We have a long history in evaluating cryptographic devices of all kinds. Our experience in evaluating the security aspects of specialized IT products, coupled with our many accreditations, gives us a unique position in the evaluation of:
  • Host Security Modules
  • Encrypted PIN pads
  • Cryptographic libraries
  • Hardware design and implementations
  • Software implementations
  • (Cryptographic) Algorithms and solutions
  • Transaction infrastructures

We have successfully performed Common Criteria evaluations of Host Security Modules, one of which was the world's first approval under the PCI program for HSM's. We have the knowledge and experience required to certify devices at all EAL levels. Of course, this implies we can cover security claims up to and including resistance against attackers with a high attack potential, which is the highest level possible in CC. We have evaluated devices containing all currently popular cryptographic algorithms such as AES, RSA, DES, ECC, SHA, RIPEMD, as well as proprietary algorithms.

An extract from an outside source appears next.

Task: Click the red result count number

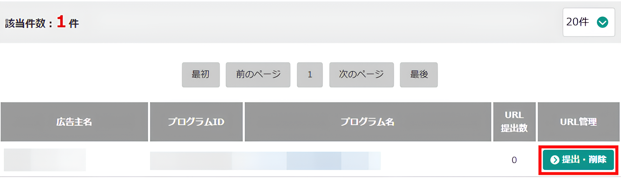Action: click(61, 22)
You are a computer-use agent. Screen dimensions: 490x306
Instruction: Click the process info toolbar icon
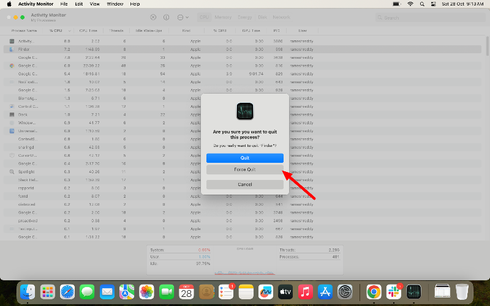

Our evaluation approach is very practical: in our labs, we analyze the susceptibility of devices to many state-of-the-art attack scenarios such as:
  • Optical fault injection
  • Side channel analysis
  • Physical tampering
  • Logical attacks
  • Environmental stress testing.

Using these scenarios, we work to determine the type of cryptographic algorithms present in the device, and to extract assets, such as cryptographic keys, passphrases, PIN codes, transaction counters, et cetera. We have developed many custom tools to facilitate our evaluations. This allows us to efficiently and accurately assess potential vulnerabilities and their remedies.

Evaluations can be performed either under a specific scheme, such as Common Criteria or PCI-PTS, or they can, on request, be tailored to customer requirements.